* start Source passage *

Gateway should change that – and it will do so by taking advantage of a major advance in US space engineering which will occur when Nasa begins flights with its new deep-space capsule, Orion, and its launcher, the Space Launch System in a few years. These will form the core components of Gateway along with modules similar to those now used as stores and crew quarters on the ISS (see box), though Nasa stresses Gateway will be considerably smaller than their current Earth-orbiting space station.

And key to operation of their lunar station will be the extraction, from lunar soil, of minerals, chemicals, and – most important – water. “Recent evidence suggests comets and asteroids have bombarded the moon for billions of years, depositing water – in the form of ice – on to its polar regions,” said Mahesh Anand, reader in planetary science and exploration at the Open University.

Scientists like Anand believe it should be possible to use that water to turn the moon into a refuelling station for long-term missions to Mars and beyond. Ice would be harvested, melted and electrolysed – using power generated by solar panels – into its hydrogen and oxygen components. “You could then use that hydrogen and oxygen as liquid propellents,” added Anand. “That is what powered the space shuttle’s main engines after all. Then you could use the moon as a refuelling post to power spaceships to Mars.”

It remains a far-off goal. For a start, astronomers do not have precise details of the most promising places to find water on the moon. Finding those sources will not be easy, but not impossible – thanks to Gateway. It will orbit the moon from a height of a few hundred miles and from there astronauts will control robot rovers remotely and send them trundling over the lunar surface to pinpoint areas rich in water ice. Samples could even be sent back to the space station by unmanned spacecraft.

* end Source passage *

■ **Direction a**:
Reproduce the entries from the line containing "Screen dimensions: 640x402" up to and including the line containing "click(x=570, y=392)".
The entries that come next are unrelated to the Gateway passage.

* start The input *

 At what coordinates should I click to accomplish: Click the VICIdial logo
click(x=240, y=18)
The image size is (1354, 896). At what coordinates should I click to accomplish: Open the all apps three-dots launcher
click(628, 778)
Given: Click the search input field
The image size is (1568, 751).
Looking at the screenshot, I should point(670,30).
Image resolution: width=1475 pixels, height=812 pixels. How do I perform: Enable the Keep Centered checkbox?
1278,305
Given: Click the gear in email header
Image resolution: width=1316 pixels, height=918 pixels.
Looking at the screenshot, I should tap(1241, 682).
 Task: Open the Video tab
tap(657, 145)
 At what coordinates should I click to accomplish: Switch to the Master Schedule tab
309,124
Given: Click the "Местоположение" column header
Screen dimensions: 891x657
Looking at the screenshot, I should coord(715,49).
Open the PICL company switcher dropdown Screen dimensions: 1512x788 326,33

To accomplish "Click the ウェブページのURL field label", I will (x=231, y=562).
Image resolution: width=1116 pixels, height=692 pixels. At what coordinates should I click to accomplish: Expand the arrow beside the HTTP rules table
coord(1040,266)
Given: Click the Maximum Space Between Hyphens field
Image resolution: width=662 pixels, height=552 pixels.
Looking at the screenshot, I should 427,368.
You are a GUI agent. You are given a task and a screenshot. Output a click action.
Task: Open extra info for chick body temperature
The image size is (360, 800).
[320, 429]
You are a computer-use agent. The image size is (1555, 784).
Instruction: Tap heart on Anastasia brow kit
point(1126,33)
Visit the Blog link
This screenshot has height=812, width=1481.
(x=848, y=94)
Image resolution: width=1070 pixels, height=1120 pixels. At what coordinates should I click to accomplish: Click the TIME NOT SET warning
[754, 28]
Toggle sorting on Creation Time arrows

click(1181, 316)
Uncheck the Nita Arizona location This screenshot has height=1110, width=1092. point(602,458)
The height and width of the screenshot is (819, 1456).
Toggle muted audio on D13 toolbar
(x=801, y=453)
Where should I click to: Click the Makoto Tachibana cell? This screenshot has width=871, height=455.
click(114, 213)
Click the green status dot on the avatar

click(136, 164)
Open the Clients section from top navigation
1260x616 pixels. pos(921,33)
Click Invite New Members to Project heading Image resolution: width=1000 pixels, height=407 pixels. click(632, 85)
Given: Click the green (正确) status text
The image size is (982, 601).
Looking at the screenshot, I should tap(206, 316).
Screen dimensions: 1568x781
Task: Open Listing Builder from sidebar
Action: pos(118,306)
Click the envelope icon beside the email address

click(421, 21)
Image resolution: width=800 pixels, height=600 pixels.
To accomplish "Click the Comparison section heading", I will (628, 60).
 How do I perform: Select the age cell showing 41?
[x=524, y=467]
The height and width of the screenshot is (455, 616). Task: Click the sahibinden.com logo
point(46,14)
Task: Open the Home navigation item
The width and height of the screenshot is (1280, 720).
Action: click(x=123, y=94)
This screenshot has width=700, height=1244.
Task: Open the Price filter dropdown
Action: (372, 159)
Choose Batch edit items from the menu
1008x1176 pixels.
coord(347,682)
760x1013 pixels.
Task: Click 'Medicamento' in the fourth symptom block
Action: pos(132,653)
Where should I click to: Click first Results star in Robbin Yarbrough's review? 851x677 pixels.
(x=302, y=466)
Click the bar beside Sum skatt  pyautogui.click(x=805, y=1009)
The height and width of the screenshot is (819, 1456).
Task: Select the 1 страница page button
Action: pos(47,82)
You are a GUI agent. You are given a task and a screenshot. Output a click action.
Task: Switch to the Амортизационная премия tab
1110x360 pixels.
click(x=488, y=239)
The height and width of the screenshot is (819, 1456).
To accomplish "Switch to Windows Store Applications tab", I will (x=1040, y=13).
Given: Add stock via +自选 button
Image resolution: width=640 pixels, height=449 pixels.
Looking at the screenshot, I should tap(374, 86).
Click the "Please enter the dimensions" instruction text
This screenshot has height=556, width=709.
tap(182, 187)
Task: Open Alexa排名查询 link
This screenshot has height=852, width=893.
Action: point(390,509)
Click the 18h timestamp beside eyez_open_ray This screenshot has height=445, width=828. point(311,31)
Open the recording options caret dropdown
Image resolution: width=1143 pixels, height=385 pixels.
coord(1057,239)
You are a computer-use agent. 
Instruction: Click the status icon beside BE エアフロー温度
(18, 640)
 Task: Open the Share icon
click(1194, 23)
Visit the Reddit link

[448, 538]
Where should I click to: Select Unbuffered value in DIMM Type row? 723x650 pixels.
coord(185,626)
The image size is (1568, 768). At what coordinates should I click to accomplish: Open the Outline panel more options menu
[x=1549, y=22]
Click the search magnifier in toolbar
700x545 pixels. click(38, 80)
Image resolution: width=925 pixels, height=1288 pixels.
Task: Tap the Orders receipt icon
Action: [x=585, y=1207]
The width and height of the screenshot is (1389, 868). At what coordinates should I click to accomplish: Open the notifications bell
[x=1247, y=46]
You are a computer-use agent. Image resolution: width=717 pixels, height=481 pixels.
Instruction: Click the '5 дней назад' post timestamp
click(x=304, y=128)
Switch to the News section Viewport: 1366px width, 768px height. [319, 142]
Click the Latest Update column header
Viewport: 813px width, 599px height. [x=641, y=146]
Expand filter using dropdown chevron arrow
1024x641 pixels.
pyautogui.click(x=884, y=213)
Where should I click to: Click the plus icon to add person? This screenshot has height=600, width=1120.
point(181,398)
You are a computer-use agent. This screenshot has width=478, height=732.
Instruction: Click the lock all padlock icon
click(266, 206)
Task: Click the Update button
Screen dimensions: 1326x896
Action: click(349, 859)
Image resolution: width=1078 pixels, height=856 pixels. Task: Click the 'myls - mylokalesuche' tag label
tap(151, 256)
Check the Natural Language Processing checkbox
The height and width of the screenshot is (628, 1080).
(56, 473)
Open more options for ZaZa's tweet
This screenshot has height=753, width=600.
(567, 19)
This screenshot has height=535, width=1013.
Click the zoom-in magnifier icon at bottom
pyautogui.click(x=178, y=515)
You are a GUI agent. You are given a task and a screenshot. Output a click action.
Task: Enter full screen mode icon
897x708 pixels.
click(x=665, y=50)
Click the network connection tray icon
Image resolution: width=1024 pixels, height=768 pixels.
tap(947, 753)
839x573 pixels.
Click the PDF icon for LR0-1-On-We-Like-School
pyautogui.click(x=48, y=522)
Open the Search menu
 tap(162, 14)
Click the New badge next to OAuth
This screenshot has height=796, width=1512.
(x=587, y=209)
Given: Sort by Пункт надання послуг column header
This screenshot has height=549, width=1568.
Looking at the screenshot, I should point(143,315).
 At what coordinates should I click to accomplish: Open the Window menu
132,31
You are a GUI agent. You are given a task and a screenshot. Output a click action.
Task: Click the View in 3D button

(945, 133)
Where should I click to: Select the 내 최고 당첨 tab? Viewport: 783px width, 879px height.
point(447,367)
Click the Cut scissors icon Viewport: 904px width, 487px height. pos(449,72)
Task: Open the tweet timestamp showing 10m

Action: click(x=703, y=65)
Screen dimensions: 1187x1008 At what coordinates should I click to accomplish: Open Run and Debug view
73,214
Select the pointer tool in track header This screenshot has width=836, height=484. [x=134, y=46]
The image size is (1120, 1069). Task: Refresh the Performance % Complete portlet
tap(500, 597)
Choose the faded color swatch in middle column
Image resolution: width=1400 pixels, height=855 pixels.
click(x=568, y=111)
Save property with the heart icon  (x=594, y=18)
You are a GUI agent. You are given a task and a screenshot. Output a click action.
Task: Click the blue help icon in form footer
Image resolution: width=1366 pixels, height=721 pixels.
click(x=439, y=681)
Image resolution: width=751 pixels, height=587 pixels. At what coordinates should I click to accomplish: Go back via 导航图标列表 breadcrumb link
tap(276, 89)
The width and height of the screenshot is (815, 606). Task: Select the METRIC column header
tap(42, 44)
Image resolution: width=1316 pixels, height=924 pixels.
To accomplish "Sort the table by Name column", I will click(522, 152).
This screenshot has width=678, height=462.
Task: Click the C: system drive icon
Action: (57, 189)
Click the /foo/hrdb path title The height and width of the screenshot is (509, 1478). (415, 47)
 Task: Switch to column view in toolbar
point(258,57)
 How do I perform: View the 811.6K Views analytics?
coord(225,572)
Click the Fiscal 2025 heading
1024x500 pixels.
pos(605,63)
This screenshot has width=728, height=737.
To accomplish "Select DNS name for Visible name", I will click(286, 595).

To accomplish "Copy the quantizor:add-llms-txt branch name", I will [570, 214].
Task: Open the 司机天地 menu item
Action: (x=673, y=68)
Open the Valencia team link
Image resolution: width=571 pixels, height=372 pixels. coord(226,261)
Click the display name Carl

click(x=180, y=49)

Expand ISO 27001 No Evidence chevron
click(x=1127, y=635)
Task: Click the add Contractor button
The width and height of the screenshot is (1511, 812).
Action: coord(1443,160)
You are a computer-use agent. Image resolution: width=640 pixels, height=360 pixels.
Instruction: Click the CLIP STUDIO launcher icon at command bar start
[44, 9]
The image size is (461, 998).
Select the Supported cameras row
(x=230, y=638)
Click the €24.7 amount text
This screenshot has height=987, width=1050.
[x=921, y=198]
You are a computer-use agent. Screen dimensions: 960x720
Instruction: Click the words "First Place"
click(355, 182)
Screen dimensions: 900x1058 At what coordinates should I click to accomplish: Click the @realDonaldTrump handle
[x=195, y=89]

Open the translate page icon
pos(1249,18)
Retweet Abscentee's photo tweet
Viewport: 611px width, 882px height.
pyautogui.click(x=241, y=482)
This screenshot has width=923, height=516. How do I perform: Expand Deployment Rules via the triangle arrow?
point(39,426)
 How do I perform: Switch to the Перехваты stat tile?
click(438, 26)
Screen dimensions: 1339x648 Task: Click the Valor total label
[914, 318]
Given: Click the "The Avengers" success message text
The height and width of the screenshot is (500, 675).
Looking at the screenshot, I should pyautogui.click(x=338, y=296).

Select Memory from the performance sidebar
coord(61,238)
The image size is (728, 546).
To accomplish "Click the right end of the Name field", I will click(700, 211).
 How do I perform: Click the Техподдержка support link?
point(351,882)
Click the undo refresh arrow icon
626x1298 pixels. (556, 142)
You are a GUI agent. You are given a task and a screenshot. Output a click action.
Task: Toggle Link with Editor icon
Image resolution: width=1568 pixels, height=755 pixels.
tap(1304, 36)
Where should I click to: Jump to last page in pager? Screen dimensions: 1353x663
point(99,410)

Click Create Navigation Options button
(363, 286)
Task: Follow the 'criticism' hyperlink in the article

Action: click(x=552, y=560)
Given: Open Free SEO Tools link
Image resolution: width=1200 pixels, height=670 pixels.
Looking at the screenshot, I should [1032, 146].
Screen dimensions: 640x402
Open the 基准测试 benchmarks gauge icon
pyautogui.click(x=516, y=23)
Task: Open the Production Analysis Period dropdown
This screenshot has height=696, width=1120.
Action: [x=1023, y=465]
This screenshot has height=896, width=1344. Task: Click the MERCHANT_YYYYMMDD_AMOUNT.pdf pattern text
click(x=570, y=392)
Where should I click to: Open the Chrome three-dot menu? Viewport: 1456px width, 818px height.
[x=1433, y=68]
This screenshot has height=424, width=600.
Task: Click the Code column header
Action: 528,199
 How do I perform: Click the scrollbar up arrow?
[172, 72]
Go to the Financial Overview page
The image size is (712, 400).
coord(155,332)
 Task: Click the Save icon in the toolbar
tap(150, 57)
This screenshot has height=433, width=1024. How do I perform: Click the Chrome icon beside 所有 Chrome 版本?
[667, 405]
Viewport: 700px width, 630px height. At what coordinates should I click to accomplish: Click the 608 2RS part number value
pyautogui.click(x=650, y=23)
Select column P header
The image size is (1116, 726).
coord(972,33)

* end The input *

■ **Direction b**:
For each statement, answer yes or no according to the Gateway passage and quote the words that decide it: (i) Gateway will be considerably smaller than the current Earth-orbiting space station. (ii) Astronauts will walk the lunar surface themselves to locate water ice. (iii) The ice would be electrolysed using power from nuclear reactors.

■ **Complete answer a**:
Screen dimensions: 640x402
Open the 基准测试 benchmarks gauge icon
pyautogui.click(x=516, y=23)
Task: Open the Production Analysis Period dropdown
This screenshot has height=696, width=1120.
Action: [x=1023, y=465]
This screenshot has height=896, width=1344. Task: Click the MERCHANT_YYYYMMDD_AMOUNT.pdf pattern text
click(x=570, y=392)

■ **Complete answer b**:
(i) Yes: "Nasa stresses Gateway will be considerably smaller than their current Earth-orbiting space station."
(ii) No: "astronauts will control robot rovers remotely and send them trundling over the lunar surface to pinpoint areas rich in water ice."
(iii) No: "using power generated by solar panels"